Bluebird Rising is a 30-year-old born and raised in Saint Paul, Minnesota. She always dreamed of leaving the midwest but has realized that she loves this place called home too much. She is working on being at peace with that.
At birth her father named her Amy, but since then she has acquired so many nicknames chances are she’ll respond to pretty much anything. Except “Pint Sized.” But she really hasn’t been called that since the Freshman 15 a decade ago. So this is not really as big of a concern as she wants it to be. Just so we are all on the same page.
She is a very curious individual. One day, circa 1989, she was bored. For entertainment, she shaved her eyebrows off and cut her eye lashes down to nubbins. Just to see what it would look like. She is still suffering the repercussions, in the form of anorexic brows and three daily coats of mascara.

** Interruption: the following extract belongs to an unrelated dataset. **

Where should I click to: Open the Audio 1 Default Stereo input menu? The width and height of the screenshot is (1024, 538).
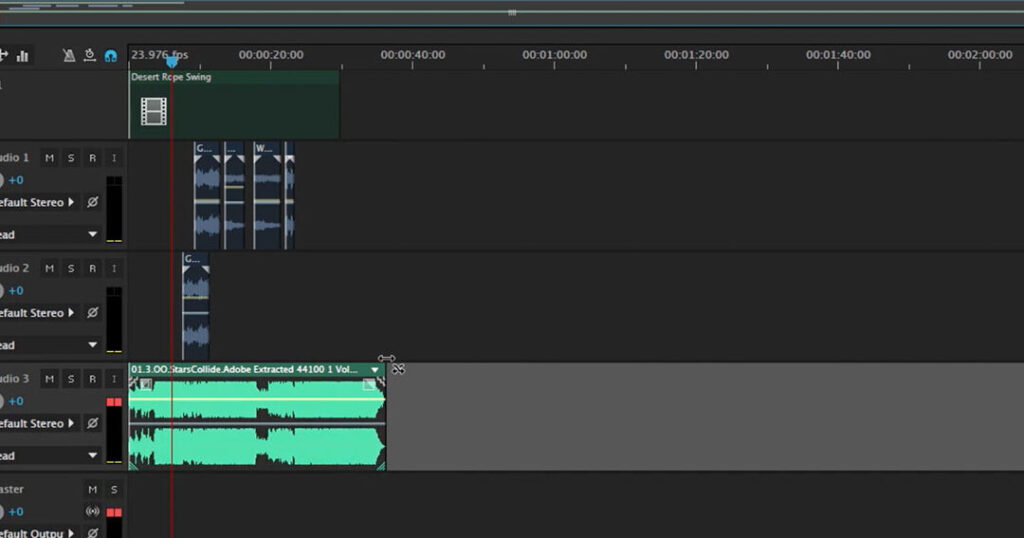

She also cut off most of the hair on her head and shoved it down the Kleenex box three days before her first grade picture.
She still does not know what she wants to be when she grows up. Unless she ends up on MTV’S Made. Then she would like to be able to stand her ground in rap battles like Eminem, and compete in BMX biking during her free time.
If you were waiting for a sign of the apocalypse, she believes that Lady Gaga is your answer.
She loves rides, but a roller coaster once made her pee her pants. This is not to be discussed at family holidays.
Despite this, she is dying to sky-dive. She will bring her own diapers.
She’s in no mental state to debate NASA, but Pluto is still a goddamn planet.
When she was little, she wanted to be President. When she is, Halloween will be a national holiday. Saint Patrick’s Day will be a holiday week.
She cries when she hears the National Anthem. Every. Single. Time.
She wants to learn black & white photography, sign language, and how to run for enjoyment.
She recently sent anonymous flowers and loved it. She will be doing this much more often in the future.
If she could bring anyone back from the dead, it would be Lucille Ball.
She likes her coffee black and her beer amber.
She gets way too emotionally invested in Gopher Hockey.
A night-owl by trade, she simply cannot handle hard news before noon.
She hates flat sheets, feet and that white crap on the inside of orange peels. So much so, in fact, she must eat oranges like smiley faces. Which is great, because that front tooth she chipped biting on a highlighter out of nerves in college? This debacle resulted in her having to cut her apples the same way. So I’m an adult who does not want you to watch me eat my bag lunch.
In a nutshell.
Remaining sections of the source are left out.